### Exercise requirements
Nothing but the lines from the one containing "Screen dimensions: 1512x798" to the end of the records below should be output, each exactly as written.

### Data for this task
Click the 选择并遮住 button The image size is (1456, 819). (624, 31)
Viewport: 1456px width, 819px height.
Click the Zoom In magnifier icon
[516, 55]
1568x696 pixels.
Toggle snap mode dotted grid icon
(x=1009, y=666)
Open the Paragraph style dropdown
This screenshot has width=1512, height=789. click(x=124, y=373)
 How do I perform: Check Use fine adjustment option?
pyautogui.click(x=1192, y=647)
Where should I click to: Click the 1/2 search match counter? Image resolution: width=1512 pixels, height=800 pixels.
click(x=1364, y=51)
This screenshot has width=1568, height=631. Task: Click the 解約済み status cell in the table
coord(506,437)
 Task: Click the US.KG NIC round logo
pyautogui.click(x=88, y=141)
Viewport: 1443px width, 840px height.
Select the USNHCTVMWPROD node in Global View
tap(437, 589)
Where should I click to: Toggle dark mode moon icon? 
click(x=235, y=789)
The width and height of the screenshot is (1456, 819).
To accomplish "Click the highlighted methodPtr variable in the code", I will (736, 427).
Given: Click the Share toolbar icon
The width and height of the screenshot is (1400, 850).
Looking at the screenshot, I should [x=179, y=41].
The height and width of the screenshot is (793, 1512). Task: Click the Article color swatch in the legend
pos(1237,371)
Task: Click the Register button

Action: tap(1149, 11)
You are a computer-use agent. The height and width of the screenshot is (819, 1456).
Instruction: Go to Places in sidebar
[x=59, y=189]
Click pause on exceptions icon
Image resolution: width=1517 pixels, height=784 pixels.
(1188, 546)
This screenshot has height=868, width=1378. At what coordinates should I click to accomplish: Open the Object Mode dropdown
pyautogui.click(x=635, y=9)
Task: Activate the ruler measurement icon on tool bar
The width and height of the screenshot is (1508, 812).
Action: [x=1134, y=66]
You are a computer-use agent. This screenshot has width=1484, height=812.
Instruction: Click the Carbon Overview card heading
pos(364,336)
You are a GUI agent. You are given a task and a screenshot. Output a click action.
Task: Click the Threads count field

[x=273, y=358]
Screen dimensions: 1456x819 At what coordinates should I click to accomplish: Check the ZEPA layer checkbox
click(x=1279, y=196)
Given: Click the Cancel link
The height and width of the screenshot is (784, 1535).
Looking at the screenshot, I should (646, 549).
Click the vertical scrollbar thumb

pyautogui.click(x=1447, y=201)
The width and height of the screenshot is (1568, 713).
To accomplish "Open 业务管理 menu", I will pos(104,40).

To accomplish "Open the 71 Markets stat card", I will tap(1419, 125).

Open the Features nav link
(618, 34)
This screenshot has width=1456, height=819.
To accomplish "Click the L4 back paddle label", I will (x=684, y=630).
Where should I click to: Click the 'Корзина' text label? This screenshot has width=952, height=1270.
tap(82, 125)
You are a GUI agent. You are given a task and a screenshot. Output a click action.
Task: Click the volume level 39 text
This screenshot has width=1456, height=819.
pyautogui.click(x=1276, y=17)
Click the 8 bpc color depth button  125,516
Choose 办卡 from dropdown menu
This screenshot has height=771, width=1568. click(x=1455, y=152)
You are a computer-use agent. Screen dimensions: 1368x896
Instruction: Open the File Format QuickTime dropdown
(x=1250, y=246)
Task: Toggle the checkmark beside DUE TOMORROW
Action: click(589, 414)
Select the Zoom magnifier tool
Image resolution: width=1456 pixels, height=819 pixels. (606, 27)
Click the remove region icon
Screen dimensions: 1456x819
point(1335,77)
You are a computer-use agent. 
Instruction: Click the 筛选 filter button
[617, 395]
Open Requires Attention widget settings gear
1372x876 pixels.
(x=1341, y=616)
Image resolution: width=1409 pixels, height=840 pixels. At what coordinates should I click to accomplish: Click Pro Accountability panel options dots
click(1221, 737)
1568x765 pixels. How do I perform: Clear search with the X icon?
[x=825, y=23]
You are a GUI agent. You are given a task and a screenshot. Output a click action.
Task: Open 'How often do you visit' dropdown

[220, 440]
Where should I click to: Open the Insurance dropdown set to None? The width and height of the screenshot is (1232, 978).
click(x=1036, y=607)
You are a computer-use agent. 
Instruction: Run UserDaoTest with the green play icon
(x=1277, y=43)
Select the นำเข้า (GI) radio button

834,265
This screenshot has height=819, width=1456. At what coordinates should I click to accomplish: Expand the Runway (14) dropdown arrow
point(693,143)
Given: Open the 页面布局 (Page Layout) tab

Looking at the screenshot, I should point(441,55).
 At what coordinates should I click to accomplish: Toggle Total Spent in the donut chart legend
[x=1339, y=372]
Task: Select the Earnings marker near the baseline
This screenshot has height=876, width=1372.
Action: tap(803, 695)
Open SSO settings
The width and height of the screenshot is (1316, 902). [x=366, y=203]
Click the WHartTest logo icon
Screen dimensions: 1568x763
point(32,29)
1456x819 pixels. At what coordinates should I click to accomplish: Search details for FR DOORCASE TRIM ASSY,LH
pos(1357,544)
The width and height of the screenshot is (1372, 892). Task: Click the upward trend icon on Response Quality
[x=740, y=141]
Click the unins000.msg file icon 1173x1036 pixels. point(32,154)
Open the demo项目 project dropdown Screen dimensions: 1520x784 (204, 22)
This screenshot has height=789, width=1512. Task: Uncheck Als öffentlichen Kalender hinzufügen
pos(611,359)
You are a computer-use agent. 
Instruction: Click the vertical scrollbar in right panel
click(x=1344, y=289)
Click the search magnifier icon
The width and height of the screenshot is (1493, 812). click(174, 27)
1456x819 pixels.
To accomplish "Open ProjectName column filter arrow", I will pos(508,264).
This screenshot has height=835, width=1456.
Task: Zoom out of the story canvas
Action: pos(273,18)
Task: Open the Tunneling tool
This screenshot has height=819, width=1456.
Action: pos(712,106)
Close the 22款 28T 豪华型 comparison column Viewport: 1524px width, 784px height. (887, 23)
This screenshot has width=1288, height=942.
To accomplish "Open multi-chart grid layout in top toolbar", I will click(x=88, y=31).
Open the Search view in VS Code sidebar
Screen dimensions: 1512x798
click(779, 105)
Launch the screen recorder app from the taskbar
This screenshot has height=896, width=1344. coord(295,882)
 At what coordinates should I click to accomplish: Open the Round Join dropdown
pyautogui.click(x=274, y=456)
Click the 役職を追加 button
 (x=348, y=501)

### Result
Screen dimensions: 1512x798
click(779, 105)
Launch the screen recorder app from the taskbar
This screenshot has height=896, width=1344. coord(295,882)
 At what coordinates should I click to accomplish: Open the Round Join dropdown
pyautogui.click(x=274, y=456)
Click the 役職を追加 button
 (x=348, y=501)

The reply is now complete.